Crystal Faircloth • The Potato Masher

Crystal Faircloth
Crystal Faircloth

 

I recently read a story about a young mother who bought an unused crib from a married couple on Craigslist. 

The two ladies haggled back and forth on the price as most negotiations go when buying something listed online. The seller made her final offer firm, and ultimately the buyer ended up agreeing to pay what the seller wanted. It wasn’t the deal of a lifetime, but she could afford it.  

Upon picking up her merchandise, she realized the crib belong to the couple’s infant son who passed away. The couple was selling a piece of their soul and battling a war inside that no one was aware of. 

The young mother ended up sending the couple a card, and paid the full asking price of the crib. It wasn’t the object in question that had them hanging on, but the meaning behind that small piece of furniture.  

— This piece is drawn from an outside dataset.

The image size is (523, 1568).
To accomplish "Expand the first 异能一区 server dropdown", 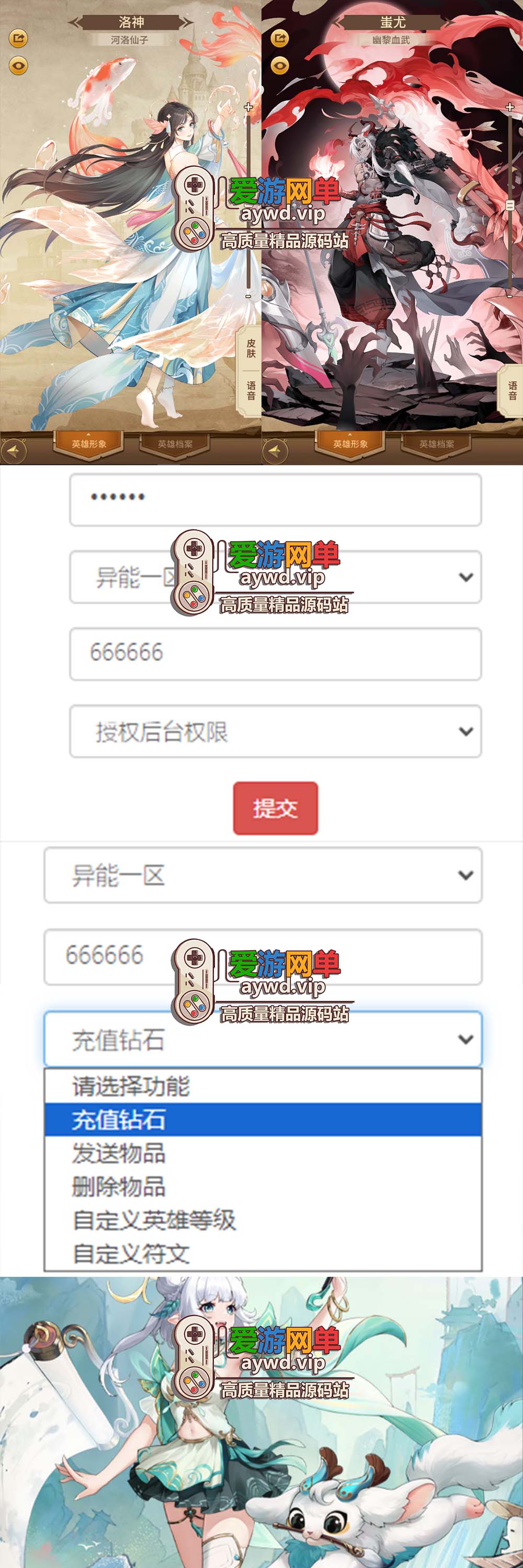I will 276,577.
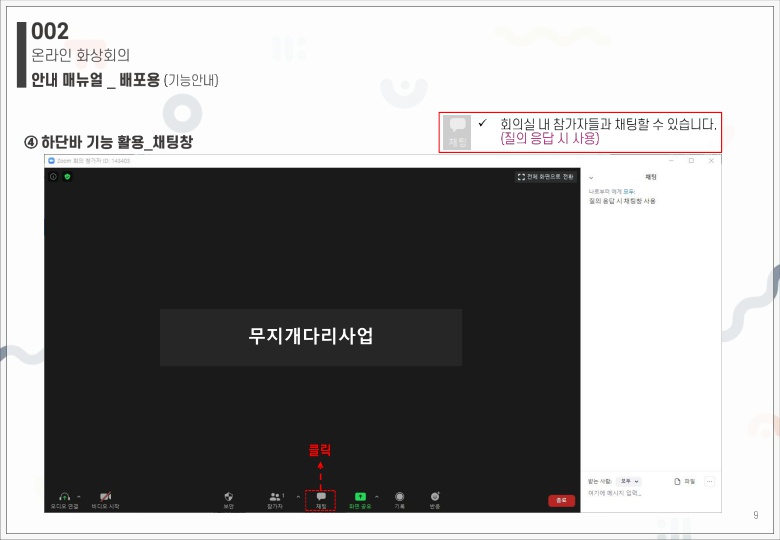Collapse the chat panel with the chevron
This screenshot has height=540, width=780.
(591, 176)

We all have that one item in our life that it’s hard to part with. I’m a minimalist at heart and see no need to hang on to things that are torn, broken, or unused. I feel this way about most material possessions. We even donate clothing with tags on them that the children have outgrown or I’ve bought on impulse because it was a “good deal.” 

Few things hold sentimental value to me except a few knick-knacks from a friend and a handful gifts from my family, but the one thing I can’t live without is an old potato masher.  

To some, it may not look like much. It’s a piece of metal with a white handle and a plastic round disc on the end. It’s yellowed with age and certainly seen better days. I have a nice large one in the utensil crock beside my stove that I use often while the other one just sits untouched among various grill tools and thongs. Many times, I have opened the drawer where it resides and let a few angry slurs pass my lips as it catches onto things and leaves me shuffling through a menagerie of cutlery essential to food prep. Still, it remains in its rightful spot. 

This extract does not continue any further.